In a match that was essentially a decider to see who would claim the 8th spot at this year’s HSBC BWF World Tour Finals 2022, top seed Lee Zia Jia (Malaysia) and Lu Guang Zu (China) had it all to play for. While Lee is ranked 2nd in the world to Lu’s 19, Lu is ranked 8th in the World Tour Rankings, to Lee’s 9.
Both players delivered a spectacle in front of an electric crowd, with Lee taking the first game in extension, before Lu forced a decider. The third game had barley one point in it until 14-14 when two injections of three consecutive points helped Lu race to the finish line.
- Lu Guang Zu (CHN) vs Lee Zii Jia (MAS) 20-22 21-15 21-16
“First of all, I think I played quite well today. These two weeks are crucial to secure the positions in the next games, so it means a lot and I hoped to get the victory. Although I lost the first set, I still kept going on my tactic and achieved a good result. In the third end, he might have felt tired, but I still kept playing in my own style, which might have limited his attacks. I also felt more relaxed afterwards. I was happy to win. ”, says Lu Guan Zu.
Oceania’s interest in this week’s HSBC BWF World Tour 300 tournament whittled down to one singles player and one doubles pair, Nathan Tang and the Tjonadi sisters – both from Australia. Oceania’s men’s singles runner up and wildcard entry this year, Nathan, went right down to the wire against fellow compatriot Jie Ying Chan. At only 17-years-old, Jie showed little nerves on this prestigious occasion and held one match point.
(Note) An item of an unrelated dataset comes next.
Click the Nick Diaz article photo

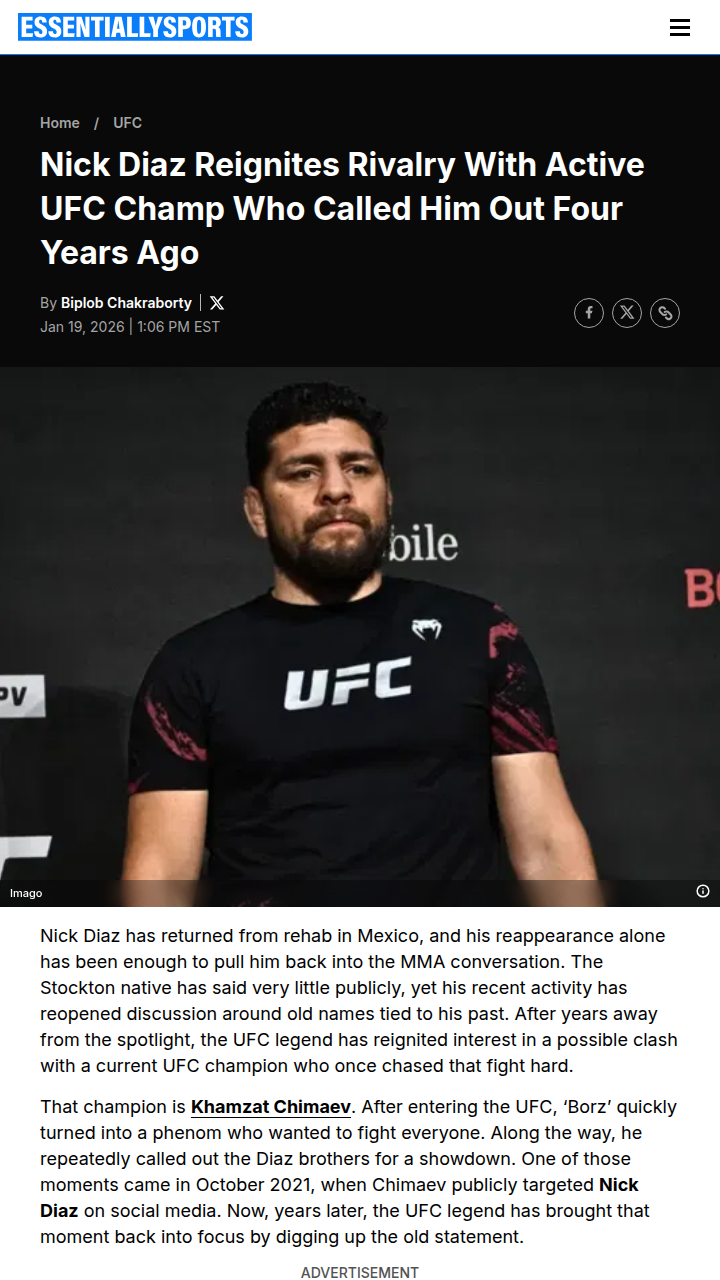tap(360, 637)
However, Tang’s calm and collected performance helped him to recover and take the match on his first time of asking.
- Nathan Tang (AUS) vs Jie Ying Chan (AUS) 18-21 21-17 22-20
Meanwhile, the Tjonadi sisters (Sydney and Victoria) received another walkover to see them into the quarterfinals, following the unfortunate withdrawal of Japanese first seeds Nami Matsuyama and Chicaru Shida due to injury.
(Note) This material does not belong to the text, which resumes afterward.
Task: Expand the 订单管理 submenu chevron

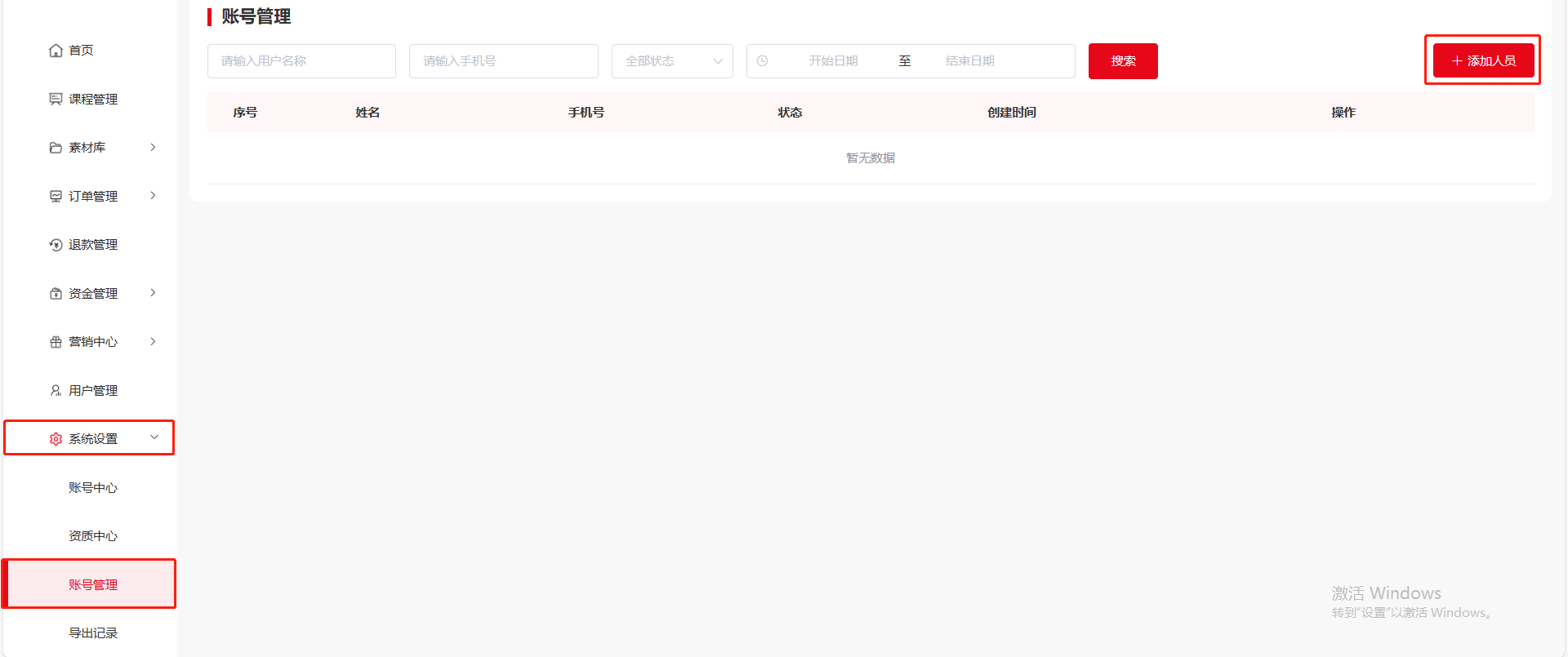Action: pos(153,196)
Elsewhere, Wendy Chen and Tiffany Ho bowed out of the last 16 in the women’s singles, leaving Wendy in a favorable position for the Oceania Tour 2022 women’s singles prize, which is confirmed after this week’s tournament (being the fifth and final installment of the Oceania Tour 2022).
- Han Yue (CHN) vs Wendy Chen (AUS) 21-6 21-10
- Saena Kawakami (JPN) vs Tiffany Ho (AUS) 21-13 21-4
Across the doubles draws, a handful of the other pairs from Australia and New Zealand yielded to the more experienced and favored pairs in today’s round of 16.
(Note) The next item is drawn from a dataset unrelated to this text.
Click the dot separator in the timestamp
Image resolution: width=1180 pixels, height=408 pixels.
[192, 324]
- Chang Ko-Chi/Lee Chih Chen (TPE) vs Jack Wang/Erena Calder-Hawkins (NZL) 21-15 21-8
- Ong Yew Sin/Teo Ee Yi (MAS) vs Ricky Cheng/Jack Wang (NZL) 21-6 21-18
- Yuki Fukushiman/Sayaka Hirota (JPN) vs Majan Almazan/Tiffany Ho (AUS) 21-3 21-3
- Fang-Chih Lee/Fang-Jen Lee (TPE) vs Kenneth Choo/Ming Chuen Lim (AUS) 21-14 21-11
One other shock upset fell in the women’s doubles. Chinese Taipei’s Lee Chia Hsin and Teng Chun Hsun (winners of last month’s YONEX Bendigo International 2022) are on track to boost their growing world ranking (currently at 46) after defeating the seventh seeds and world number 16 duo, Rin Iwanaga and Kiw Nakanishi in two straight games.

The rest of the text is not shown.